As part of DC Daily’s Robin Week, yesterday’s episode focused on A Death in the Family, and concluded its main segment with a look at the never-before-seen artwork from the alternate version of Batman #428. The video doesn’t appear to be available to embed, but the artwork is shown off at around the 13:50 mark. You can see some screenshots below.

Jason Todd

Jason Todd

Jason Todd

The pages show Batman finding Jason and discovering he’s alive. Having taken him to a hospital, Dick Grayson arrives to ask Bruce if he needs help taking down The Joker, which Bruce declines, saying he’d prefer to do things alone from now on.

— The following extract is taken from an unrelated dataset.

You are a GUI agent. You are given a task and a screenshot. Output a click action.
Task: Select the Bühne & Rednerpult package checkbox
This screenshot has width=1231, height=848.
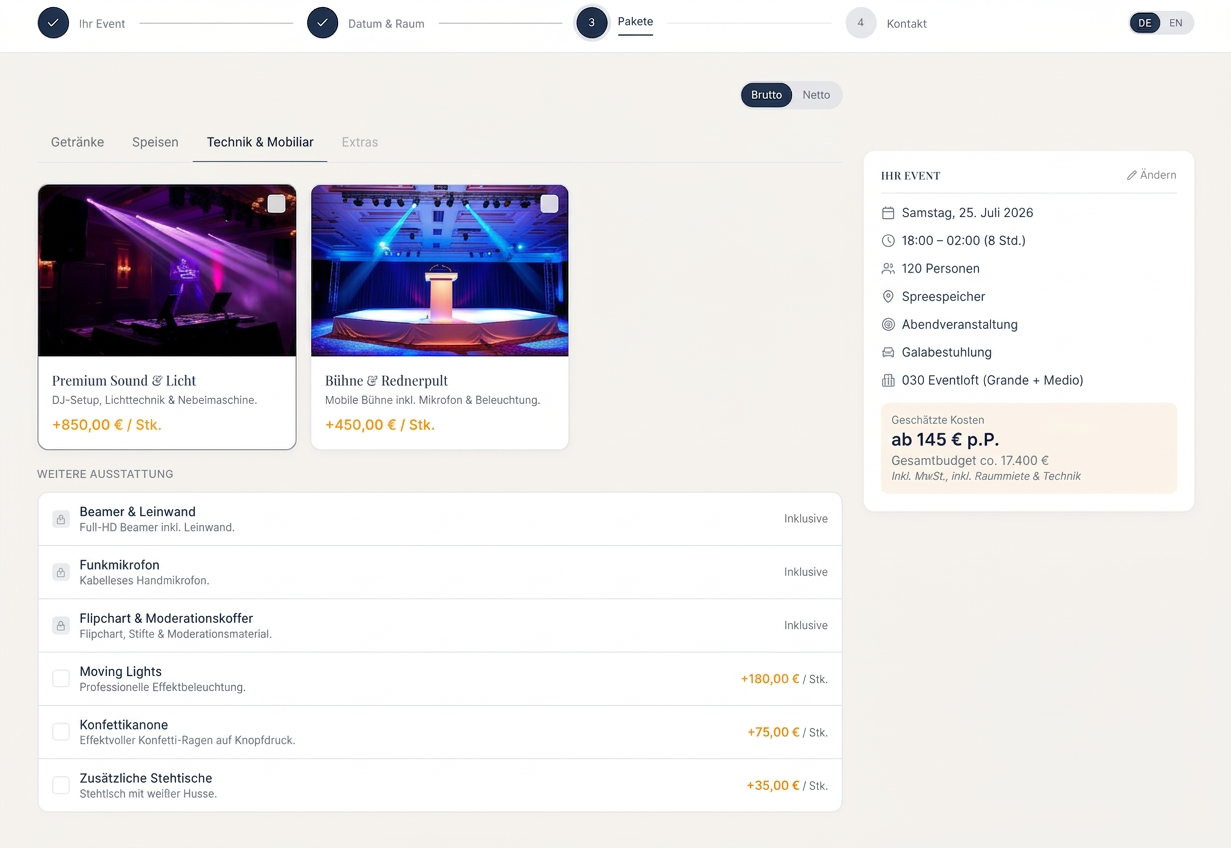tap(549, 203)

As the artwork is shown, the panelists note the editorial markings on the pages, indicating that, had these pages been used, Dick would have been replaced by Alfred (and in the final version, after Jason’s death, Alfred does ask Bruce if he wants to call Dick for help).

I’ve loved A Death in the Family since I was a tiny child comic book reader. It’s one of the first Batman stories I ever read, Jason Todd was my first Robin, and I’ve long been fascinated by the ‘what if’ of it all. Getting to see these pages has been a wish of mine for literal decades, so having them shown off in this video – even if it’s fleeting, even if you can’t read all of it, and even if there’s still a patch panel that’s not shown super-clearly – is really a delightful way to finish the week.

And maybe this’ll open the door for a deluxe edition of A Death in the Family, featuring all of the alternate art in which Jason Todd survives? A fan can hope.

6 COMMENTS

  1. I could have sworn that artwork has shown up someplace once before because it looks familiar. I think maybe it turned up in an issue of Comics Buyer’s Guide?

  2. Sigh. This is devolving into some Bleeding Cool esque reporting here. This has been well documented and widely shown going back years, as Daniel said.

  3. First, of course that story didn’t matter because it was revealed that Jason Todd was revived in a Lazarus Pitt in Under The Red Hood. Second, Jim Starlin once gave an interview in which he said that they finally just decided to kill Jason Todd in the story and that the reader call-in line was just a publicity gimmick. Maybe they decided that the happy ending version of the story undercut everything else which had happened in the mini-series. I think he avoids talking about that now.

  4. “Finally”? I feel like this same tired one page has been making the rounds for years and years. This is not some fully done alternate issue we have on our hands suddenly. It’s the same horrible grinning Batman that apparently left the rest of the story exactly the same.